** Start of Records for processing **
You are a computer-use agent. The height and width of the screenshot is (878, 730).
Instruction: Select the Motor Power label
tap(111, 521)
** End of Records for processing **
** Start of Records for processing **
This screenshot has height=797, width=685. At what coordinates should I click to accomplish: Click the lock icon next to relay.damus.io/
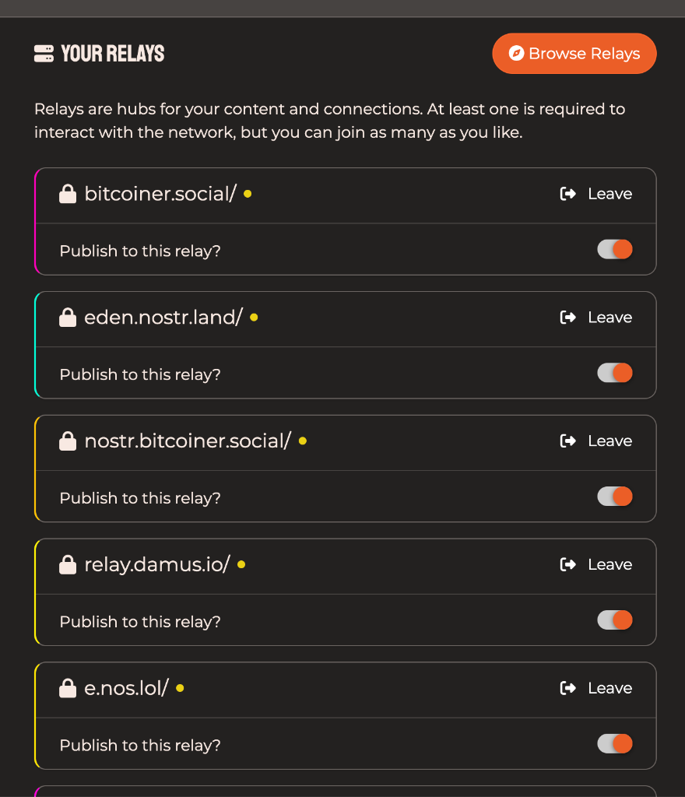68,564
** End of Records for processing **
Exercise directions: Filter the rows above down to the lines containing the string "width", and copy each of those lines unchanged. The match is case-sensitive.

Problem solution:
You are a computer-use agent. The height and width of the screenshot is (878, 730).
This screenshot has height=797, width=685. At what coordinates should I click to accomplish: Click the lock icon next to relay.damus.io/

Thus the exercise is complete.